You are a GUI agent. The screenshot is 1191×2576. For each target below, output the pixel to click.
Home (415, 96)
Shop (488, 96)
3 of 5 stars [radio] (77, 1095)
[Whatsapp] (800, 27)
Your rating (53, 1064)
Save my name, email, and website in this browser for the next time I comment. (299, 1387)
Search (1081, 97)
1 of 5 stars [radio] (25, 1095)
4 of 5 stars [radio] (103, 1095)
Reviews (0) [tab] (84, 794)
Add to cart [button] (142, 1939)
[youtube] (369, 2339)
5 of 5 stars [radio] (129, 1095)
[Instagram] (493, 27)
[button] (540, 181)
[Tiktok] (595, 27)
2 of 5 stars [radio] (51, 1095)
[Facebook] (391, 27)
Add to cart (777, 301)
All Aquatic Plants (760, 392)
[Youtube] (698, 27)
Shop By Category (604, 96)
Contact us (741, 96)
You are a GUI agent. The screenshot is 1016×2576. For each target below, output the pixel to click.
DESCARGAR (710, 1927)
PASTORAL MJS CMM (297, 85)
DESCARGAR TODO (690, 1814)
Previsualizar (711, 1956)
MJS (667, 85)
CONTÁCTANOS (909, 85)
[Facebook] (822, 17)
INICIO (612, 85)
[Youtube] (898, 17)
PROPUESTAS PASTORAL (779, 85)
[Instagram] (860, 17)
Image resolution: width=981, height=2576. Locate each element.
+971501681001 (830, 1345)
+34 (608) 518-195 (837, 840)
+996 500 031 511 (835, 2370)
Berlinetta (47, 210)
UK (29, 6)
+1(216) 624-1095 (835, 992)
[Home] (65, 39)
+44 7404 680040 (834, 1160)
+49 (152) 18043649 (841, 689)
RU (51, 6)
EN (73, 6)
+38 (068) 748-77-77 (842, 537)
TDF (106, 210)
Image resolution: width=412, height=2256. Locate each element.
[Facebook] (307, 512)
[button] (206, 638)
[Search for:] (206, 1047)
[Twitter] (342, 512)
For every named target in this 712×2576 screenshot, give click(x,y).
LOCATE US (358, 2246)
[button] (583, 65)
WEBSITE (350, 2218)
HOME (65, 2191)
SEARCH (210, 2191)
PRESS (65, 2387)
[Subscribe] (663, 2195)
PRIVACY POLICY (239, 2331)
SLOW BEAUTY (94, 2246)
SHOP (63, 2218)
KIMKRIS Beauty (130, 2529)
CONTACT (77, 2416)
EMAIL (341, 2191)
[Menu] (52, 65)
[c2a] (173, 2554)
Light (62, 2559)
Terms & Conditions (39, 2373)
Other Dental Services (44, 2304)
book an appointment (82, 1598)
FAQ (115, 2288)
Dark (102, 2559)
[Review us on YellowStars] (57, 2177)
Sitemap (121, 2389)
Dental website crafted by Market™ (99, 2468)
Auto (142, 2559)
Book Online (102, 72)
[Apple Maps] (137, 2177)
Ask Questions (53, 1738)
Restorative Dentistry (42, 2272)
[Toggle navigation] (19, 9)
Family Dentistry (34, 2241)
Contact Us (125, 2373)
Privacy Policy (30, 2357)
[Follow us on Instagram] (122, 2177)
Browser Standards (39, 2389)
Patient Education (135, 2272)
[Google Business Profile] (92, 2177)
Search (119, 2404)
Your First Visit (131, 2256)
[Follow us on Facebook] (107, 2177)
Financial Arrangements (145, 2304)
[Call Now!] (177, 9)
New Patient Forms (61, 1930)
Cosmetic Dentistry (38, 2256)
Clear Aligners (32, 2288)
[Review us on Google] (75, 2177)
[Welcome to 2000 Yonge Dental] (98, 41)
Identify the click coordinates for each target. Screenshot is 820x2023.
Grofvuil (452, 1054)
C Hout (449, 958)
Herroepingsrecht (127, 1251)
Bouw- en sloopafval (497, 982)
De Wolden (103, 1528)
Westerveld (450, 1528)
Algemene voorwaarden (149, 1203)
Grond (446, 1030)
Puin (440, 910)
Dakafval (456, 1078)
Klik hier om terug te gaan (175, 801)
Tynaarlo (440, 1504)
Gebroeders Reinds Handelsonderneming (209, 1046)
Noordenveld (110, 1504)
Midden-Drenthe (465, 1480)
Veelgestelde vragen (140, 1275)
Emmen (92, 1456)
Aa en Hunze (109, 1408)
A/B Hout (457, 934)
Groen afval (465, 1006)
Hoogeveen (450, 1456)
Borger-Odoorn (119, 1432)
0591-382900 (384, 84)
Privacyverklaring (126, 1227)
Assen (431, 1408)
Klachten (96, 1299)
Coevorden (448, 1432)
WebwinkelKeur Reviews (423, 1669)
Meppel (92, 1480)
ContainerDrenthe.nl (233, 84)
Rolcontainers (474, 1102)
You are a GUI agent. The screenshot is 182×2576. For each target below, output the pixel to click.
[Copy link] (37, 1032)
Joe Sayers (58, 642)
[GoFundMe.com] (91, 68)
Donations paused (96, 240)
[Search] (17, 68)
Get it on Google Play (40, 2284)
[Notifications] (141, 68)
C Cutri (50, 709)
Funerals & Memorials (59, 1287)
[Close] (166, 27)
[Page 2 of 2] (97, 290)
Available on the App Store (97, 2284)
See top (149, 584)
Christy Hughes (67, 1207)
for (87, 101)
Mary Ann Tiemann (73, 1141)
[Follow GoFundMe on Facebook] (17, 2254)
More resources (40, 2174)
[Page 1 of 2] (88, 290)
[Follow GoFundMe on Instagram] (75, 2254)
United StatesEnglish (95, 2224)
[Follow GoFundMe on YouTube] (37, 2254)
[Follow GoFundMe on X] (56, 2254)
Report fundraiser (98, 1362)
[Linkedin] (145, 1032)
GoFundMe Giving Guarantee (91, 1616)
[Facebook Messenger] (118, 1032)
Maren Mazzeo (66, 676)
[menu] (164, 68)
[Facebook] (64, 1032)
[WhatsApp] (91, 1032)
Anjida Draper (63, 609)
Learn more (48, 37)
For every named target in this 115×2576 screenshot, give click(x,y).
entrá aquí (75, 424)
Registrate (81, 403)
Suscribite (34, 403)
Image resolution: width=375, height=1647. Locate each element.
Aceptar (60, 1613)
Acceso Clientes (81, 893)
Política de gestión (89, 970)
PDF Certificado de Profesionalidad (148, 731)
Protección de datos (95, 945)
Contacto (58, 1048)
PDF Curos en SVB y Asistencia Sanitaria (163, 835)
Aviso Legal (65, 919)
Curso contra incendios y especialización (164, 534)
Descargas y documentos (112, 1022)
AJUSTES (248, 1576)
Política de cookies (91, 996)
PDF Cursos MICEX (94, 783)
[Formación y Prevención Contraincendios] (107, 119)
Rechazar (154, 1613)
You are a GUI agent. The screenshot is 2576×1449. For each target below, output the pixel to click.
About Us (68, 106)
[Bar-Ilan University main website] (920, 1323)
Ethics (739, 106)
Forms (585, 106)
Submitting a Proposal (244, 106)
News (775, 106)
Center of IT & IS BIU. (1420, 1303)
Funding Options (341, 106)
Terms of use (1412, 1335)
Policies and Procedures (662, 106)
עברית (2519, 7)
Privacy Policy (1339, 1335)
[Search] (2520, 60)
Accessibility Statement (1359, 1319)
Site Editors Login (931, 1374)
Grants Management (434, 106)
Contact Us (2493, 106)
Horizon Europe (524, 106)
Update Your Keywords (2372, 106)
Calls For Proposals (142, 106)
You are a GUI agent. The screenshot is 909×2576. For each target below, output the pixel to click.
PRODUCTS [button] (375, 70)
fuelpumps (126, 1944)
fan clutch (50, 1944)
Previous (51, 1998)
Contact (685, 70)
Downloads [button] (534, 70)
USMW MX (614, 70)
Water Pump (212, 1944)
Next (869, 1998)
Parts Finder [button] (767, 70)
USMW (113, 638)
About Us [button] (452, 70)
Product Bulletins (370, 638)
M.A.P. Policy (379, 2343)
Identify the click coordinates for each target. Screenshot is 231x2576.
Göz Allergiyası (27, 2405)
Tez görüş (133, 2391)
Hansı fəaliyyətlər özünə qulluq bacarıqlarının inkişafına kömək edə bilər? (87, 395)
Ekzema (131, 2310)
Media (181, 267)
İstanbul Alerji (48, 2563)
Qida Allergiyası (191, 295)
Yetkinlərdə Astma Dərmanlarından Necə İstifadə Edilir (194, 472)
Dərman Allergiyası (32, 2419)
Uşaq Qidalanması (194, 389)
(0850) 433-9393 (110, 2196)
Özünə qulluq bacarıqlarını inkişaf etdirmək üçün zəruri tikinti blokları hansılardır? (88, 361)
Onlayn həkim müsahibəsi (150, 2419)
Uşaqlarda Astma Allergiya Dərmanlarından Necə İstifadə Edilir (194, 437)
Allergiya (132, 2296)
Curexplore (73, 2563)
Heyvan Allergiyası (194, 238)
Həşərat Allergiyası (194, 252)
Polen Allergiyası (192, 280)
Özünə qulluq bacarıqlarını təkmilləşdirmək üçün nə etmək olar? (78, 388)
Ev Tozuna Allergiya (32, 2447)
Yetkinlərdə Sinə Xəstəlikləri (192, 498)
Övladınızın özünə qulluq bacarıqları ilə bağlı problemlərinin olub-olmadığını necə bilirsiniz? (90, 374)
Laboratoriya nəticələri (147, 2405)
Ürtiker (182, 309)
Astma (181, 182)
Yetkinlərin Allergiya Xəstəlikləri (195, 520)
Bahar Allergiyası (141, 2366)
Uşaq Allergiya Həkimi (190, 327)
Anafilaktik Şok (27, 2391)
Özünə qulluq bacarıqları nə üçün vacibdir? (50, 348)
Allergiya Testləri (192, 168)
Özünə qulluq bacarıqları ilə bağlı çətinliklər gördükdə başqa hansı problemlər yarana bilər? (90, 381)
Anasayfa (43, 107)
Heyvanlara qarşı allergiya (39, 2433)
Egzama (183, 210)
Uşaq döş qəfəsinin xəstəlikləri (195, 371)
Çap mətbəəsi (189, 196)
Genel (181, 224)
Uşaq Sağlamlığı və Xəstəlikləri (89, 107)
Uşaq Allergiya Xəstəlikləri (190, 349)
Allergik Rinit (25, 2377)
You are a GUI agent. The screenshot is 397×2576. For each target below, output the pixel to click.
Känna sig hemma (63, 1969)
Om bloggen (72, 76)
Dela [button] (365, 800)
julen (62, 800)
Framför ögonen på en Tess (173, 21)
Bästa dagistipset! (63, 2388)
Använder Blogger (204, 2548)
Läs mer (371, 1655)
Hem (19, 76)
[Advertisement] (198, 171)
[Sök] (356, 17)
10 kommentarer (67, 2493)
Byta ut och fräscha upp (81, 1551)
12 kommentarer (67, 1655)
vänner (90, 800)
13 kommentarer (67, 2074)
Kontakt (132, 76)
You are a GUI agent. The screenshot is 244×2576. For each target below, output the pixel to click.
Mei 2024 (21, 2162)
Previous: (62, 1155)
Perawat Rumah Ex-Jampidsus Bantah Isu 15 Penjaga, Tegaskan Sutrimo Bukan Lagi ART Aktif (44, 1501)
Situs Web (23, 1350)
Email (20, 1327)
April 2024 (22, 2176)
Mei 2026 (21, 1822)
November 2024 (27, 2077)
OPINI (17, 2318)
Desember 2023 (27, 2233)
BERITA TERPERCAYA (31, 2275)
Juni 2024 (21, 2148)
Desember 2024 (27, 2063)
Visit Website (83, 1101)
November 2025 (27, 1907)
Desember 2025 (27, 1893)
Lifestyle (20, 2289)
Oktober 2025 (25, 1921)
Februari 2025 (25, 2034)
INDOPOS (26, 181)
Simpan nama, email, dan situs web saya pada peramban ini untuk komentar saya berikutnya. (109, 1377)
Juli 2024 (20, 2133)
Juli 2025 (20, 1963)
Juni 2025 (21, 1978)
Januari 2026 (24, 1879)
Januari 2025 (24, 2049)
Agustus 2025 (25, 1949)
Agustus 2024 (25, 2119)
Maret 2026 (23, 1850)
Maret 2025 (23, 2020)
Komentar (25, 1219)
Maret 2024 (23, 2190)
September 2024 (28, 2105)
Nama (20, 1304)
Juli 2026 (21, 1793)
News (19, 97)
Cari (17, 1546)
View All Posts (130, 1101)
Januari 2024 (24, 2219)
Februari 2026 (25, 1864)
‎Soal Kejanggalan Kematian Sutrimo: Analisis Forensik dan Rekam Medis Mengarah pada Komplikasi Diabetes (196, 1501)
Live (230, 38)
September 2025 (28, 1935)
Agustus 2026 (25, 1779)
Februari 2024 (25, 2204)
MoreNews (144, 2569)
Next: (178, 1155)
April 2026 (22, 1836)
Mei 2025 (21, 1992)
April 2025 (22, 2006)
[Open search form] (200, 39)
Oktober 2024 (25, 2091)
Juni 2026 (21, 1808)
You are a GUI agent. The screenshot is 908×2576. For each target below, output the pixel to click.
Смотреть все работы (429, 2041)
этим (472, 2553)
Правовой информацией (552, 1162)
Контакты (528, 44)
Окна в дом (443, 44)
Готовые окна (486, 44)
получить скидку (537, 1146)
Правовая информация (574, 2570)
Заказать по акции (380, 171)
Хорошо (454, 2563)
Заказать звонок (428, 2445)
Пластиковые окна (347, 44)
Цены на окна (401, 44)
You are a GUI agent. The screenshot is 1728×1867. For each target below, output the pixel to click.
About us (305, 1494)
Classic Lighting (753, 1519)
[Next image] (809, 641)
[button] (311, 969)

* * *

Within the listing above, extract exactly the lines from the line with "[Follow GoFundMe on Facebook] (17, 2254)" to the line with "[Follow GoFundMe on X] (56, 2254)", the two named lines included, and no others.

■ **ANSWER FOR THIS EXERCISE**
[Follow GoFundMe on Facebook] (17, 2254)
More resources (40, 2174)
[Page 1 of 2] (88, 290)
[Follow GoFundMe on Instagram] (75, 2254)
United StatesEnglish (95, 2224)
[Follow GoFundMe on YouTube] (37, 2254)
[Follow GoFundMe on X] (56, 2254)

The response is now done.